# [TASK DETAILS]
Exact copy, no pictures: set down every entry below as written.

▶

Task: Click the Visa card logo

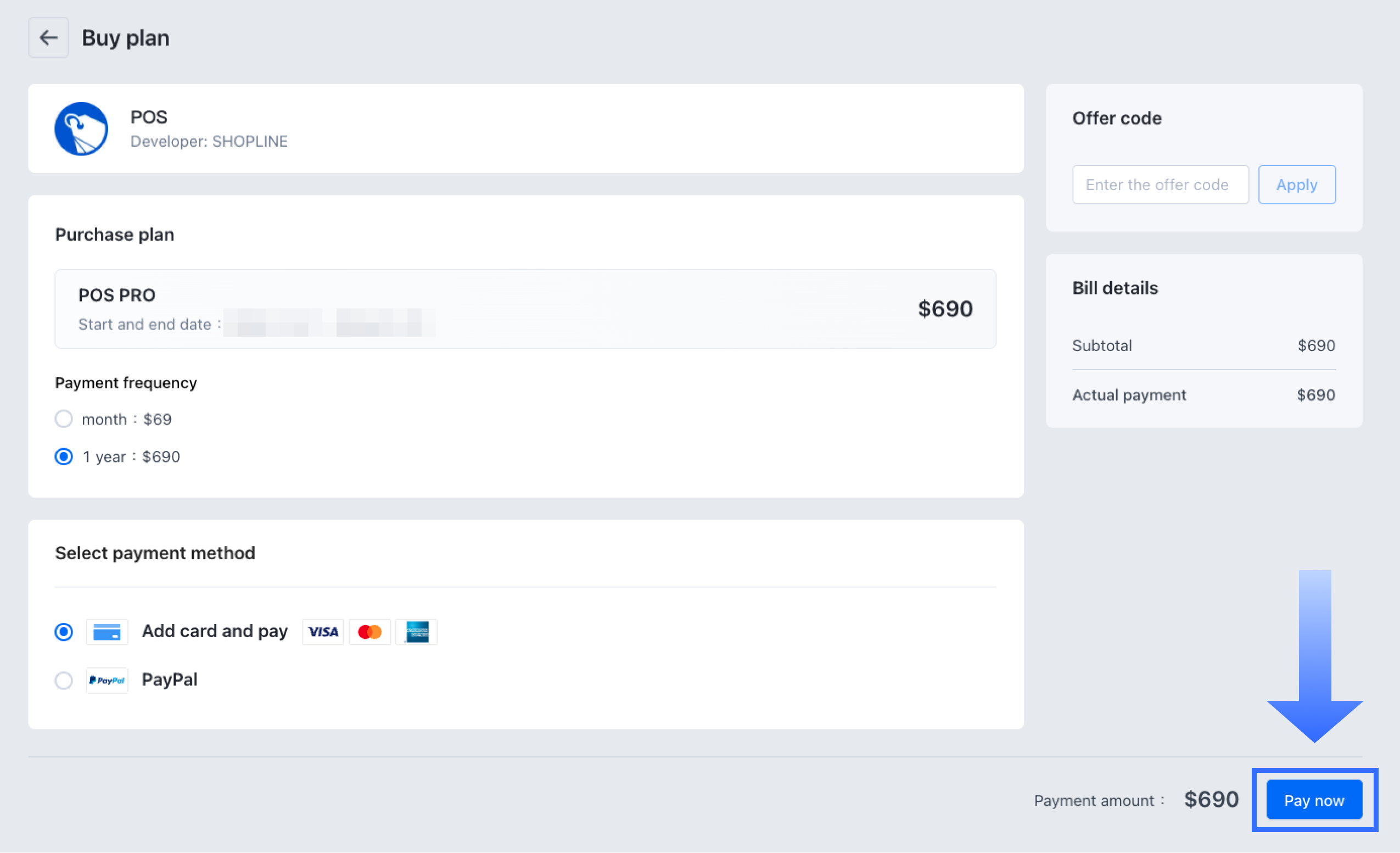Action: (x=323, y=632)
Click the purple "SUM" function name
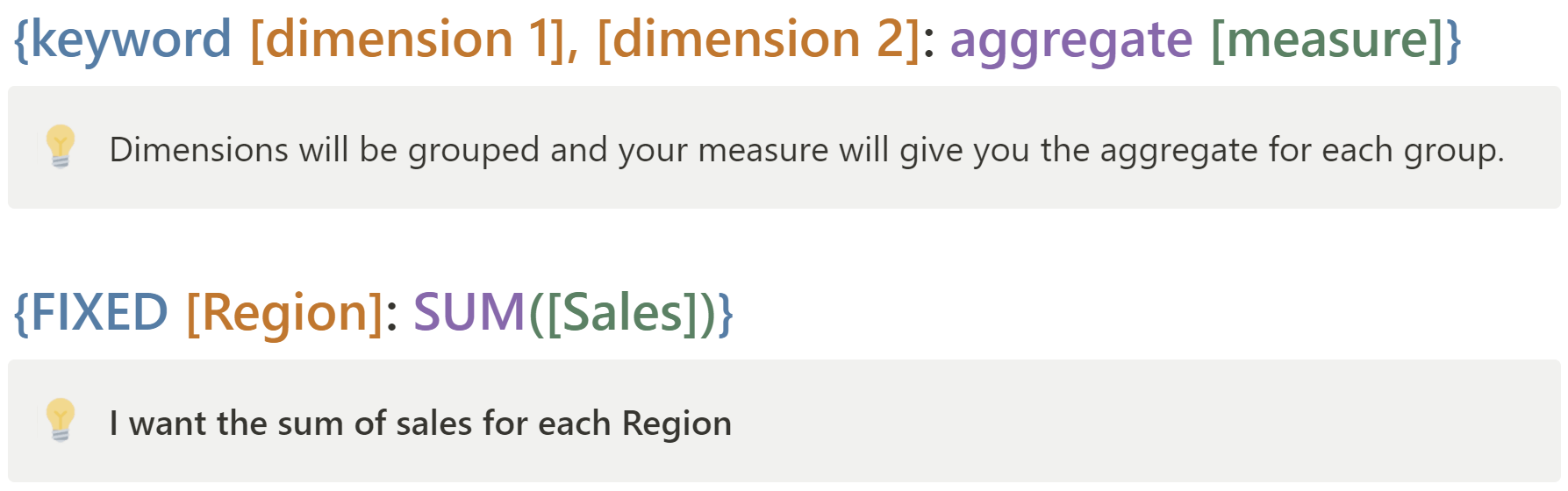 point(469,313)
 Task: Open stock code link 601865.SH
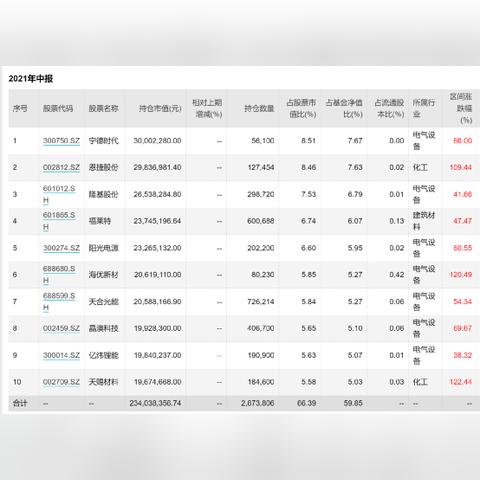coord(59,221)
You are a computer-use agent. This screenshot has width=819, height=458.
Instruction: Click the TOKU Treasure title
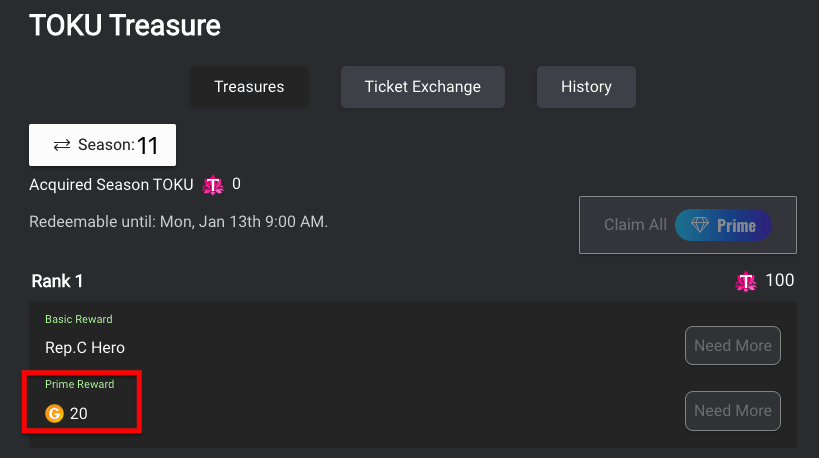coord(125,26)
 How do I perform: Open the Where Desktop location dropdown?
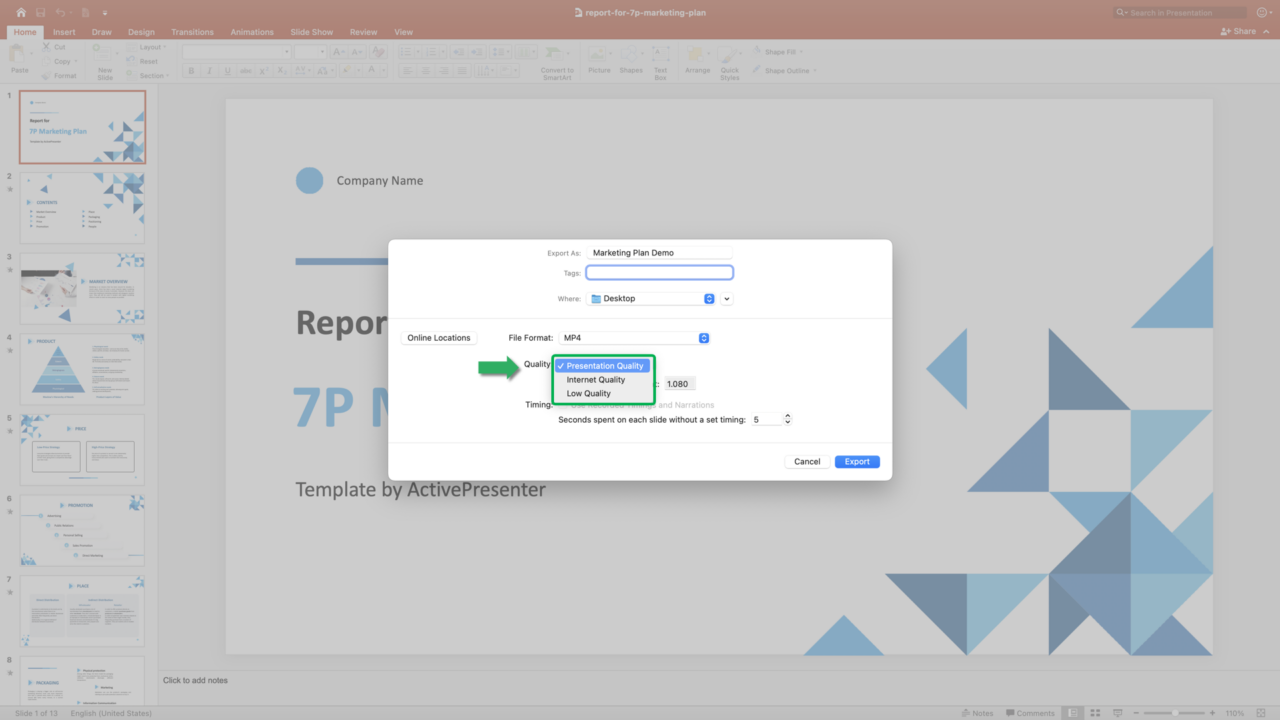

◀

# [ANSWER SPACE]
Task: Click the Visa card logo

Action: (x=323, y=632)
Click the purple "SUM" function name
 point(469,313)
 Task: Open stock code link 601865.SH
coord(59,221)
You are a computer-use agent. This screenshot has width=819, height=458.
Instruction: Click the TOKU Treasure title
coord(125,26)
 How do I perform: Open the Where Desktop location dropdown?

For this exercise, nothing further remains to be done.